Our work on polyQ amyloid structure illustrates one interesting class of proteins where distance constraints fail to provide a complete answer. Highly repetitive sequences such as the polyQ proteins render distance constraints more difficult to obtain, or at least interpret. Biology features many repetitive protein sequences. Protein aggregation diseases often feature proteins with low complexity sequences, which are sometimes defined as prion-like sequence elements (Franzmann and Alberti, 2019). Besides several distinct polyQ disease proteins and highly sequence-repetitive prions, much interest extends also to the repetitive dipeptide-repeats associated with ALS disease (Odeh and Shorter, 2020; Schmitz et al., 2021). The aggregated and phase-separated states of these proteins remain as yet poorly understood, with studies by ssNMR likely being important to understanding their structure, dynamics and phase behavior. However, repetitive sequences go well beyond amyloidogenic proteins. A different example is collagen, which is an essential component of the extracellular matrix (ECM), where it helps define the structural characteristics of tissues. The (mechanical) properties of the ECM are of substantial biological interest, for instance in the context of cancer research and treatments (Venning et al., 2015). Already a topic of significant ssNMR studies (Goldberga et al., 2018), collagen’s repetitive structure yields highly challenging spectra with highly overlapping signals, akin to the polyQ case study above. Dihedral angle measurements may be similarly useful for nonetheless probing the local structure in atomic detail. Similarly, the silk proteins produced by spiders and other animals are highly repetitive in sequence and have interesting structural properties that have been studied by ssNMR (van Beek and Meier, 2006; Holland et al., 2008). Also here dihedral angle measurements can be useful to probe their structures and structural transitions (van Beek and Meier, 2006).

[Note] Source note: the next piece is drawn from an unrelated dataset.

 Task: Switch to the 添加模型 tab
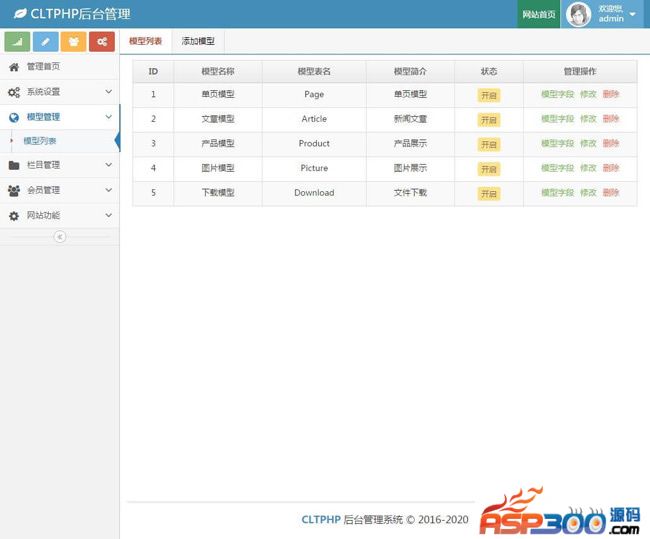(197, 41)
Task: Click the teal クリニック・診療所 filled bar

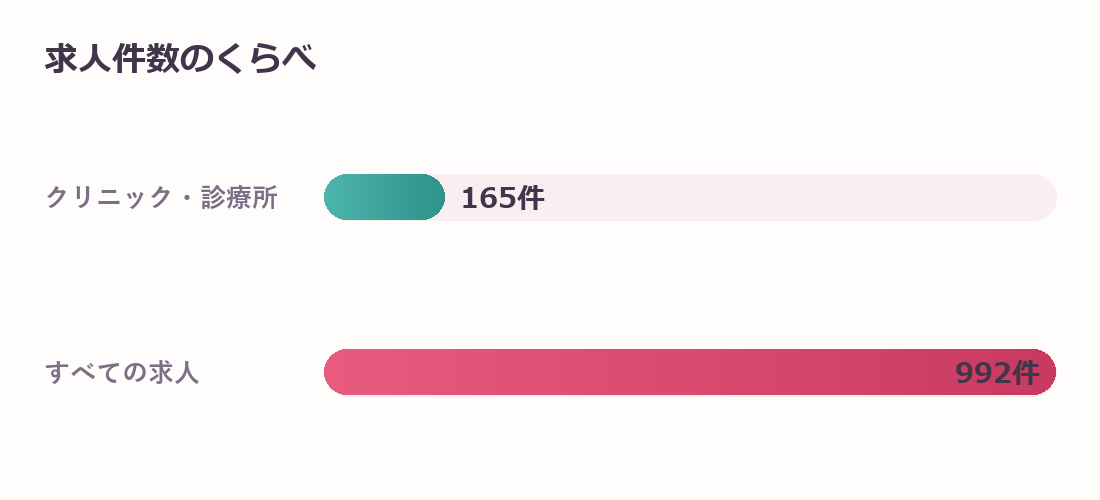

Mostly we have focused on the study of protein samples. However, the use of dihedral angle measurements is also of interest for the study of other biomolecules (or non-biological samples). Besides repetitive protein structures, we may also consider applications to non-protein macromolecules of biological, biomedical and bioengineering interest. For instance (high-molecular weight) polysaccharides, RNA and DNA are increasingly studied by ssNMR, but present new challenges in terms of structure determination (Marchanka et al., 2015; El Hariri El Nokab and van der Wel, 2020).

However, also in small molecules (or short peptides), it can be difficult to gain sufficient information from distance constraints alone. In such a case, dihedral angle measurements can play an important role. In the context of peptides, this has now been well demonstrated (Rienstra et al., 2002b; Jaroniec et al., 2004; Bajaj et al., 2009; Barnes et al., 2009; van der Wel et al., 2010). Nice examples can also be found in the earlier literature, for example in studies of the retinal of the membrane protein rhodopsin (Feng et al., 1997b). The recent literature offers several other interesting case studies, as we have already seen above, in which torsion angle measurements probe the structure of small molecules bound to proteins, rather than the protein itself. This includes the example of a small molecule substrate bound to a receptor protein (Figure 5) (Edwards et al., 2010) and the amyloid-specific fluorescent dye congo red bound to HET-s fibrils (Gowda et al., 2017). It is likely that further applications like this can be expected in future work on, e.g., drug-protein, substrate-enzyme and other such interactions.